From: Sebastian Luque
Subject: Re: time-stamp problem
Date: Sat, 04 Dec 2004 00:41:00 GMT
User-agent: KNode/0.8.1

Hi,

This turned out to be a lot more complex and confusing than I thought. I seem
to have magically solved the problem by setting time-stamp-time-zone to nil
(yes, that's right!) but leaving time-stamp-format set to:

%3a, %02d %3b %:y, at %02H:%02M:%02S %Z

The last %Z stands for the timezone. With this, time-stamp is stamping files
with the correct time AND my correct timezone string! I don't have the TZ
variable set in my environment, so I have no idea where in the world
time-stamp is getting its timezone string from. So the problem is solved, but
I don't what is going on.

nick wrote:

> It is probably the case that setting these to "CST" does not work
> because there is no "CST" timezone defined on your system, so it punts
> and uses UTC for the time. E.g. on my system, the timezone info directory
> (/usr/share/zoneinfo - yours might be in a different place) does not
> contain a CST file; on the other hand, it does have a CST6CDT file and
> things seem to work if I set TZ to "CST6CDT".

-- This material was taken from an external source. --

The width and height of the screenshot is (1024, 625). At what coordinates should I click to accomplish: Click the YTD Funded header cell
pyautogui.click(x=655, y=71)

I can see that file, but also a /usr/share/zoneinfo/Canada/Central which is
what I need.

> But I find it much more 
> convenient to forego explicit settings of environment variables: I
> just make a symlink /etc/localtime to point to the correct timezone
> file:
> 
> $ ls -l /etc/localtime
> lrwxrwxrwx ... /etc/localtime -> /usr/share/zoneinfo/US/Eastern
> 
> and everything just works (as long as /usr is mounted).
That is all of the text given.